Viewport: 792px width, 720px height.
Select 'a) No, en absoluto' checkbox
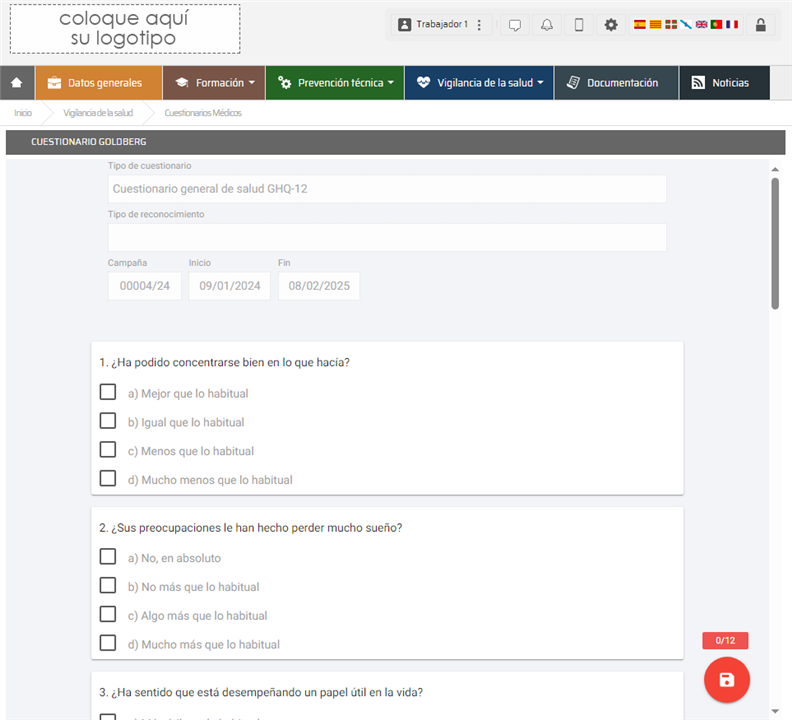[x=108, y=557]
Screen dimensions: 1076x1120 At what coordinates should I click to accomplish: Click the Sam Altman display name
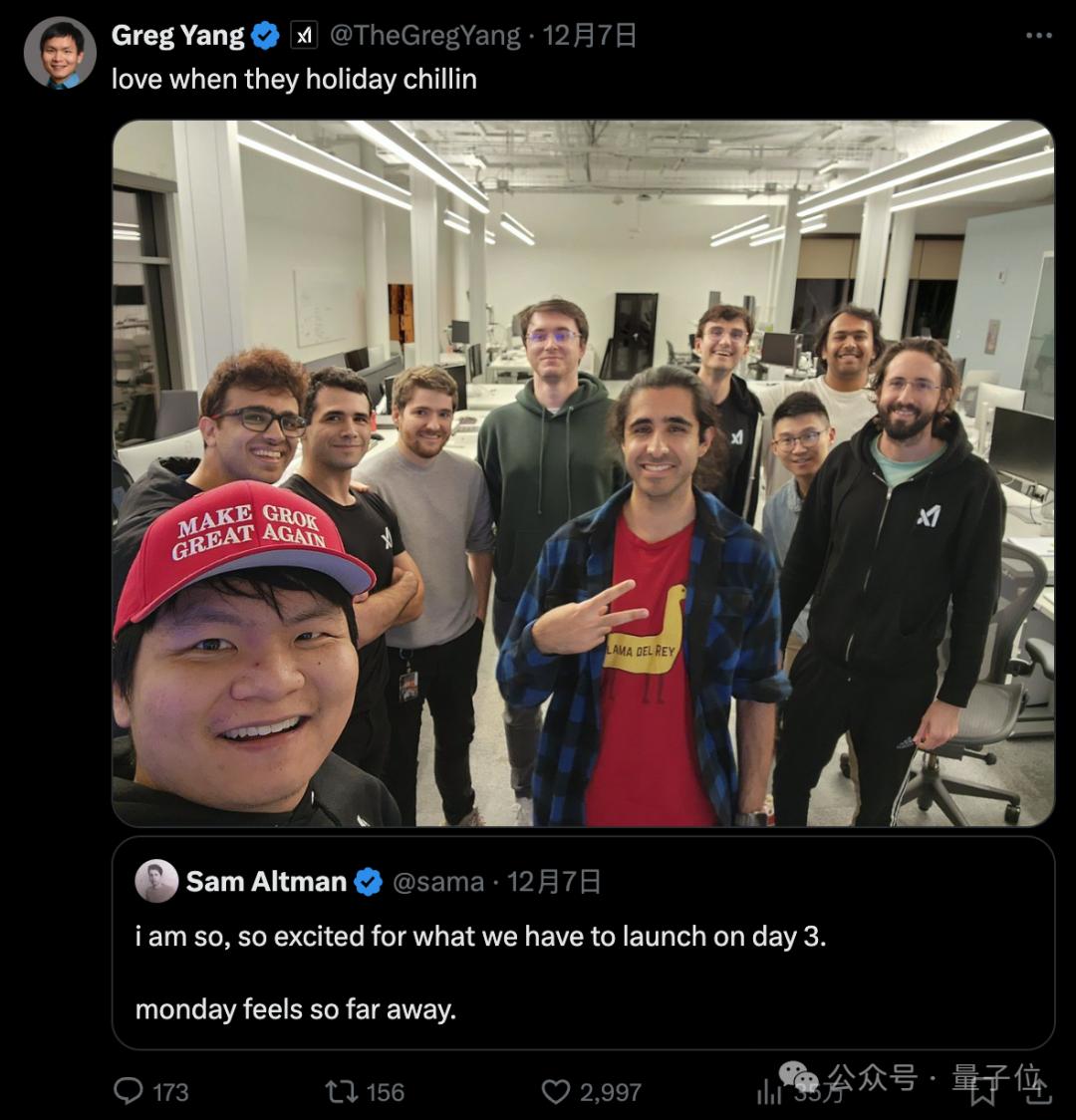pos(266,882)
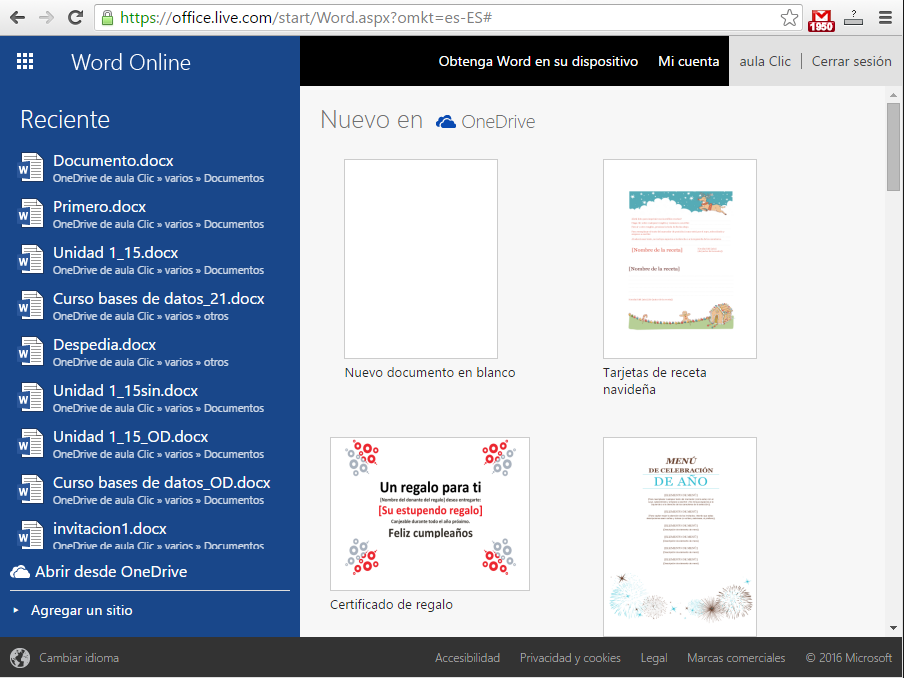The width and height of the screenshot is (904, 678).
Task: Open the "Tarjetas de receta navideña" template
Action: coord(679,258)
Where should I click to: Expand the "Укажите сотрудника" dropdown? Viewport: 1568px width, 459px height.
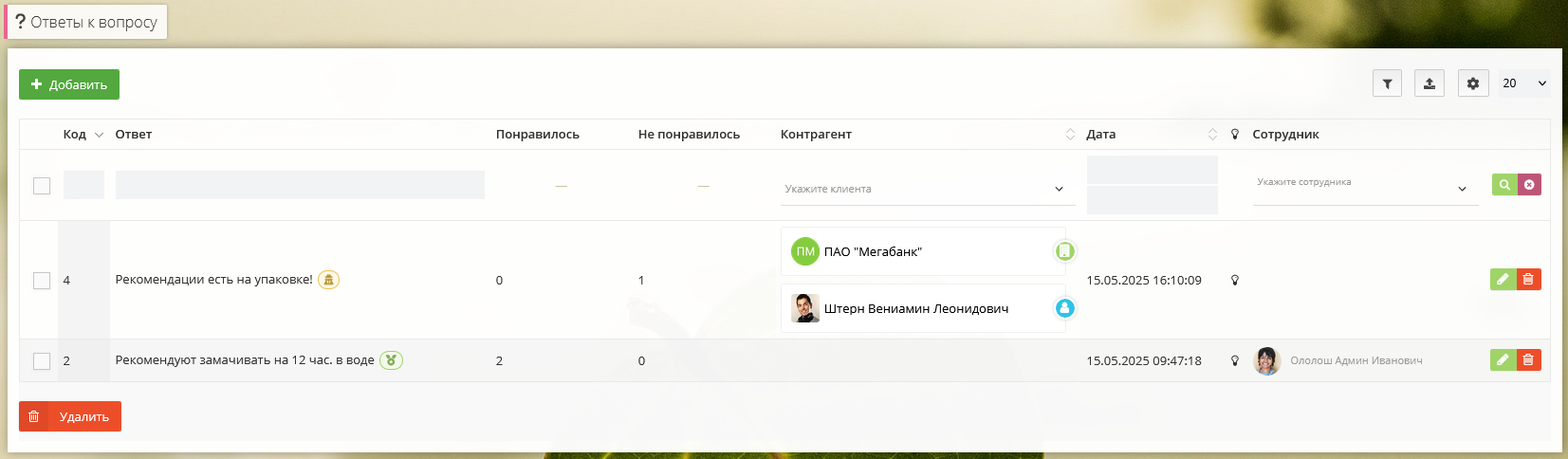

▬▬▬

Aufgabenziel> Kannst du alle Einträge oben Zeile für Zeile unverändert abschreiben und dabei die Bilder auslassen?

Die Antwort>
Viewport: 792px width, 720px height.
Select 'a) No, en absoluto' checkbox
[x=108, y=557]
Screen dimensions: 1076x1120 At what coordinates should I click to accomplish: Click the Sam Altman display name
pos(266,882)
The width and height of the screenshot is (904, 678).
Task: Open the "Tarjetas de receta navideña" template
Action: coord(679,258)
Where should I click to: Expand the "Укажите сотрудника" dropdown? Viewport: 1568px width, 459px height.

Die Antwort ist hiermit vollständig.